> [Exercise aim]: Beneath this line are the data; copy exactly the part of them that opens with the line containing "Madis Abel [listitem] (252, 2217)" and closes with the line containing "Tony Dokman [listitem] (120, 2433)", and only that part.

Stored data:
======
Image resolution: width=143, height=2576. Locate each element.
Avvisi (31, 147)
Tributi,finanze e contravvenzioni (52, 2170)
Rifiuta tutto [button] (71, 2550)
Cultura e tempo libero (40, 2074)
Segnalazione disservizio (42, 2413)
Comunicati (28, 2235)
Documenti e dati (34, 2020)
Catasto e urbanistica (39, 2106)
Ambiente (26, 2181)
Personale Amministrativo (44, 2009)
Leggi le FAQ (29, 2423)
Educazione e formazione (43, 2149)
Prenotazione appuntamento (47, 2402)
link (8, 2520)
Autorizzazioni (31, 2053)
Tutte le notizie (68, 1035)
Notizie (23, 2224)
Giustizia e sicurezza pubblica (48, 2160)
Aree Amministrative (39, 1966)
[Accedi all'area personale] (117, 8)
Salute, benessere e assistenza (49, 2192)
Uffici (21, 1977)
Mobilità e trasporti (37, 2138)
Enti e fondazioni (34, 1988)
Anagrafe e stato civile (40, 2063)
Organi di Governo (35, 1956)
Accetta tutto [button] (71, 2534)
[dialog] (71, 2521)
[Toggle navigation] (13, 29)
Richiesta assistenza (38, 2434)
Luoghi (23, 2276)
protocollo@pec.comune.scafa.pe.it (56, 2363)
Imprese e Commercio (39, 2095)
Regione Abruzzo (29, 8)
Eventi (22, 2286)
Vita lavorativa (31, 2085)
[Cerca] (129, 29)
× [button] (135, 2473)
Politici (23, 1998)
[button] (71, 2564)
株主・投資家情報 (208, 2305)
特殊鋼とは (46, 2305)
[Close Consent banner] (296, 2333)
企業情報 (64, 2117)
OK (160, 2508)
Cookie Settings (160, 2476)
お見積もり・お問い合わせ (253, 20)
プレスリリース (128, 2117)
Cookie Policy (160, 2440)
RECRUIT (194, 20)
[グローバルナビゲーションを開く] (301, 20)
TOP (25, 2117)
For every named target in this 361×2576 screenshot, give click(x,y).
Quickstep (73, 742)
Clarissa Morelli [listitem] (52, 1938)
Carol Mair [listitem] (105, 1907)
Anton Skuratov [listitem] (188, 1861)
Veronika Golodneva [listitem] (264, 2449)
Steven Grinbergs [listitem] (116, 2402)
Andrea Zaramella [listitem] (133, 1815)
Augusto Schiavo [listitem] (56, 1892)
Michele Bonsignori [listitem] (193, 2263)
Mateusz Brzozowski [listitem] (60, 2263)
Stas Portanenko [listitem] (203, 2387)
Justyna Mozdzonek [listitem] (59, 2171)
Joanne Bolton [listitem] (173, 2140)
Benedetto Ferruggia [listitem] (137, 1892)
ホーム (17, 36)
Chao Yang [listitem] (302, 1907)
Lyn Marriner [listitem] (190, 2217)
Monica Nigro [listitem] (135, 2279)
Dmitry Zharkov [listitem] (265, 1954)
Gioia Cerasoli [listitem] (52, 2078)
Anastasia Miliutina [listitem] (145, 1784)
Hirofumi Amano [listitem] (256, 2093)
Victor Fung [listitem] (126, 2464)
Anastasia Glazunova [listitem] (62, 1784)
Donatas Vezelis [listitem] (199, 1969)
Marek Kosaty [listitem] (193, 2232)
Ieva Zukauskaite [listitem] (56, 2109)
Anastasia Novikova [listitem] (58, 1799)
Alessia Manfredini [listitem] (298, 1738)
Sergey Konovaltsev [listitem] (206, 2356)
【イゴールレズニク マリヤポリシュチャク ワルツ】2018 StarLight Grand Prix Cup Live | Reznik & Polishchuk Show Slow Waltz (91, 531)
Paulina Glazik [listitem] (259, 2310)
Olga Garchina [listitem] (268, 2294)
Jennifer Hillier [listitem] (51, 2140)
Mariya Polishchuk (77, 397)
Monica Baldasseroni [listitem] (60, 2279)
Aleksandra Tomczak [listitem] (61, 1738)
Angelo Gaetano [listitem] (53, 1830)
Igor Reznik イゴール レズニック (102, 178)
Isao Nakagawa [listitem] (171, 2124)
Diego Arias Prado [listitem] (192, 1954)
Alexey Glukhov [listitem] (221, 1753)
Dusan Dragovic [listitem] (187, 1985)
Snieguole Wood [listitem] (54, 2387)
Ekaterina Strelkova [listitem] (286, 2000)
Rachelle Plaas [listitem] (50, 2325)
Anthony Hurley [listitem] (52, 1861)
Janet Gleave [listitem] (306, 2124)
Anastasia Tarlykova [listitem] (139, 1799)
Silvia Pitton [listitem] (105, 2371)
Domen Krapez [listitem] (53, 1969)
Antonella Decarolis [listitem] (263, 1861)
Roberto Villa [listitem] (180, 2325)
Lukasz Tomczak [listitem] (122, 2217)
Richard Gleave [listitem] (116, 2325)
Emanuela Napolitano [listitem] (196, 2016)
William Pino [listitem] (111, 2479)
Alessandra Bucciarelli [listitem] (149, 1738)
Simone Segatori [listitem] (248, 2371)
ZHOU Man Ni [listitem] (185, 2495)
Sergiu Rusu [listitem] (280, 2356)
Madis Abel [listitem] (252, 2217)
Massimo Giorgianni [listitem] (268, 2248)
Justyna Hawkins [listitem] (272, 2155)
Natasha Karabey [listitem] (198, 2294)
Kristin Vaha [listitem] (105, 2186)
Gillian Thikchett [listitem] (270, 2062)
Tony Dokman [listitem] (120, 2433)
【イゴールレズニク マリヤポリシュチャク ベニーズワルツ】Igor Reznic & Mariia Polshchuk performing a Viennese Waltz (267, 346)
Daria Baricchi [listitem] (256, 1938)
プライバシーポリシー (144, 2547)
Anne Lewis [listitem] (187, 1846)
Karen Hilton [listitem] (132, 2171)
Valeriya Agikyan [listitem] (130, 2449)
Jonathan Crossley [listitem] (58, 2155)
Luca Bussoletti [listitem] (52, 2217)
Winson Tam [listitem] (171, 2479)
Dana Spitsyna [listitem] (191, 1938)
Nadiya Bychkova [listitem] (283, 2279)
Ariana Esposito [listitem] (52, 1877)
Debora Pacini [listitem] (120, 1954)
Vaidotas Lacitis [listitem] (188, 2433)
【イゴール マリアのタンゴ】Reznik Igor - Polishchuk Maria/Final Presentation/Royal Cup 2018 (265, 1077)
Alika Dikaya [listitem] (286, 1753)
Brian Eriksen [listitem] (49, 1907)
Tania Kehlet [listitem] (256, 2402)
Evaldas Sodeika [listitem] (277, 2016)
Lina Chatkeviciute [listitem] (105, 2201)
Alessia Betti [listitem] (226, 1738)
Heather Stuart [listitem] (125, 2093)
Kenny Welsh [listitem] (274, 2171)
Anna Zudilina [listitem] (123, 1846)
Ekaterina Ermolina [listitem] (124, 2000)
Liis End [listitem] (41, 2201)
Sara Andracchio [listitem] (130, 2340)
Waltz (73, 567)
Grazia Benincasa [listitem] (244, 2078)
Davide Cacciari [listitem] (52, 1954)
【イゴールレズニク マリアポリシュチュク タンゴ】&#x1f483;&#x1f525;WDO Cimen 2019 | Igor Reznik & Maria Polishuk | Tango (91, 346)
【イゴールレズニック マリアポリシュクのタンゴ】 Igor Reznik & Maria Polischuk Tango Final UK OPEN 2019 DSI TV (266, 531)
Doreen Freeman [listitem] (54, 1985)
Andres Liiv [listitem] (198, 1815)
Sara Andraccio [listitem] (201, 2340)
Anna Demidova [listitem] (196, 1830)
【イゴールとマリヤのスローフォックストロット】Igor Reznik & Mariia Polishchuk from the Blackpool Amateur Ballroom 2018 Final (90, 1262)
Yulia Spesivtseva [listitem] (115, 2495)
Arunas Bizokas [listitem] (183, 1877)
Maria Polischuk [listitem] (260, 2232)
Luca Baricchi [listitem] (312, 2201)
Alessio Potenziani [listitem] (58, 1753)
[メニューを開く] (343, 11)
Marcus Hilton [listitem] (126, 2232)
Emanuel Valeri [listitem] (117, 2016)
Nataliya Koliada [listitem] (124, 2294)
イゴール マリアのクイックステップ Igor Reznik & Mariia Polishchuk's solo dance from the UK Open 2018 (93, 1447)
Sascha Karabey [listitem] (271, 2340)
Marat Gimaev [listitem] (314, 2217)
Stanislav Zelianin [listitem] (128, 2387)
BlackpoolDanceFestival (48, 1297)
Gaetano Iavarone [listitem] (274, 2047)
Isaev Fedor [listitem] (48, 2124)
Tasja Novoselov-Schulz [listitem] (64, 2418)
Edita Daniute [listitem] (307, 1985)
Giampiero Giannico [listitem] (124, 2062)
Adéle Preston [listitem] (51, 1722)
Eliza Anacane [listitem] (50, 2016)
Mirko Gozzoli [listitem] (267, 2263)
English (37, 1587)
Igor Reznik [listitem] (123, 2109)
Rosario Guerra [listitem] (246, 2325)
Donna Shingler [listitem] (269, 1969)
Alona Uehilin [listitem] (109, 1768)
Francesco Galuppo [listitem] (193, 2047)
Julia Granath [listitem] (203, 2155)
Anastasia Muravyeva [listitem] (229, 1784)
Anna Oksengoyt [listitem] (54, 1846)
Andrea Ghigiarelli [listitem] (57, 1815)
======
> [Exercise solution]:
Madis Abel [listitem] (252, 2217)
Massimo Giorgianni [listitem] (268, 2248)
Justyna Hawkins [listitem] (272, 2155)
Natasha Karabey [listitem] (198, 2294)
Kristin Vaha [listitem] (105, 2186)
Gillian Thikchett [listitem] (270, 2062)
Tony Dokman [listitem] (120, 2433)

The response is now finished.